The gut microbiome represents a fragile balance of micro‐organisms that can be disrupted by antibiotic use. Interference with the normal ecology of the gut can have a negative impact on health. The ultimate goal of the antibiotic inactivation strategy, as described here, is the preservation of the native, predisease microbiome. Ribaxamase is intended to mitigate the risk associated with beta‐lactam antibiotic treatment without affecting its well‐established, broad‐spectrum efficacy. The results of this study demonstrate that ribaxamase can mitigate gut microbiome disruption caused by the administration of an IV beta‐lactam antibiotic in a pig model of antibiotic‐mediated gut dysbiosis.
Acknowledgements
The authors acknowledge Jeffrey Riley, CEO of Synthetic Biologics, Inc. for providing support for the SYN‐004 (ribaxamase) technology and Dr John Monahan for guidance on the research program.

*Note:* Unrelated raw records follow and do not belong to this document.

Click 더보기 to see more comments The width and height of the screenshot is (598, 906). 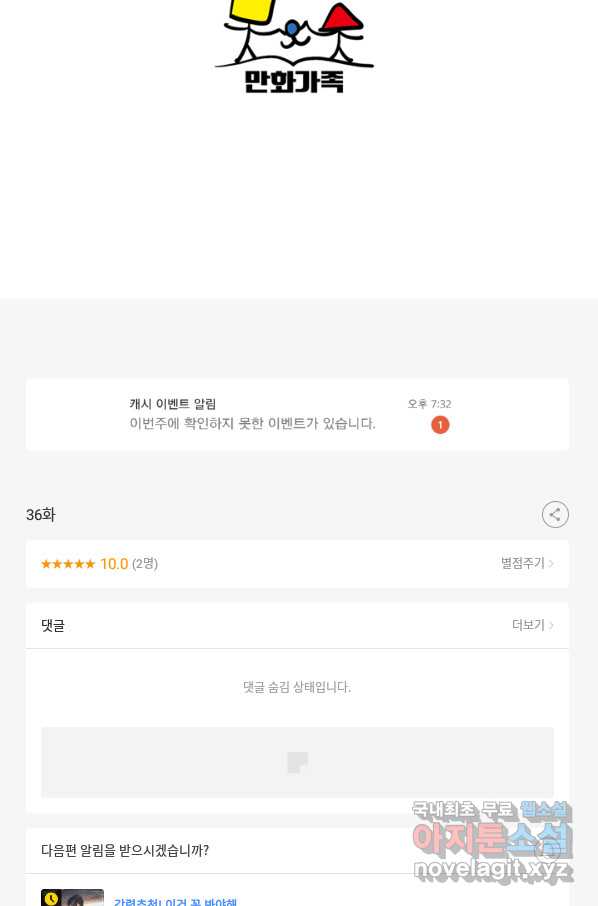[x=528, y=625]
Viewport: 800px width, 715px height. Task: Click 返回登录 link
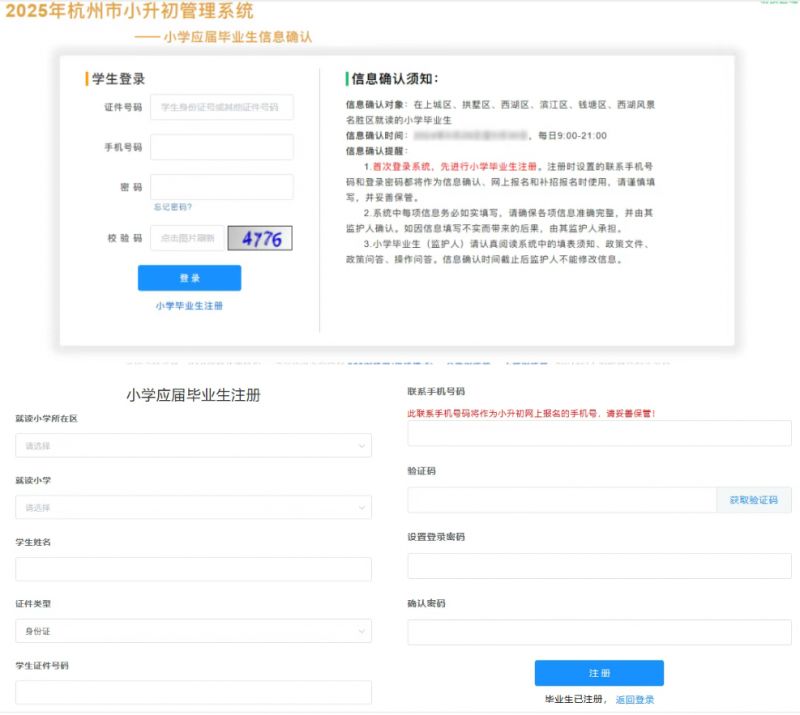click(x=635, y=700)
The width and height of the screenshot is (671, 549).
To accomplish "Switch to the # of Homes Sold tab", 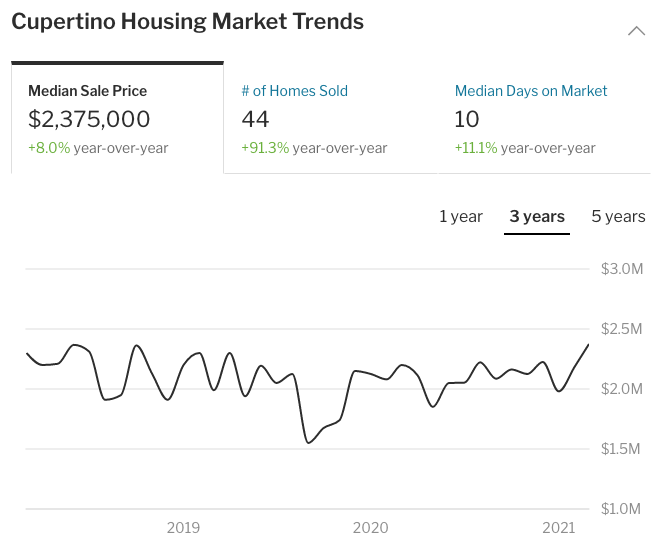I will (295, 91).
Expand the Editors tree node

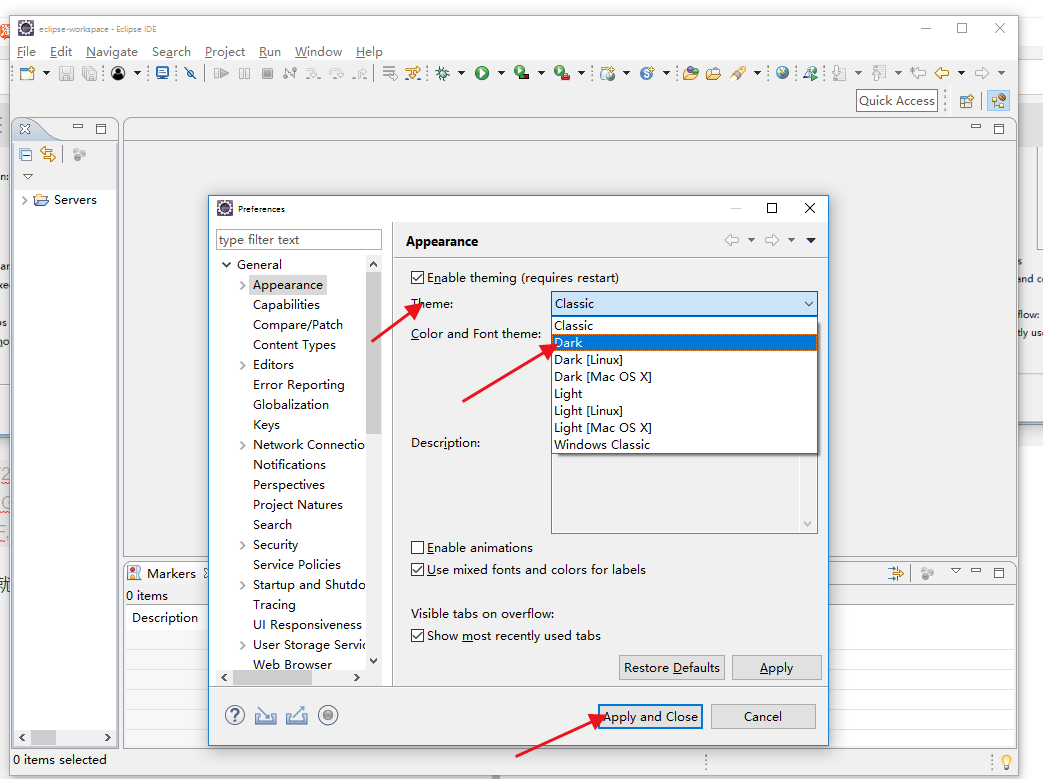pos(243,365)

We are grateful to Amy McDonald at Noble Life Sciences, Inc. for providing outstanding technical assistance with pig dosing and sample collection. We thank Drs Christian Furlan‐Freguia, Klaus Gottlieb and John Kokai‐Kun for critical review of the manuscript, and Dr Stephen Altieri and Leslie Marlow for disclosure review of the manuscript.
Conflict of Interest
The authors declare the following potential conflicts of interest with respect to the research, authorship and/or publication of this article: S.C., J.A.B., S.H. and M.K. are employees of Synthetic Biologics, Inc. R.C. is the founder of CosmosID, Inc., a fee‐for‐service provider engaged by Synthetic Biologics, Inc. P.S. and N.H. are employees of CosmosID, Inc. The authors disclose receipt of the following financial support for the research, authorship and/or publication of this article: This work was supported by Synthetic Biologics, Inc.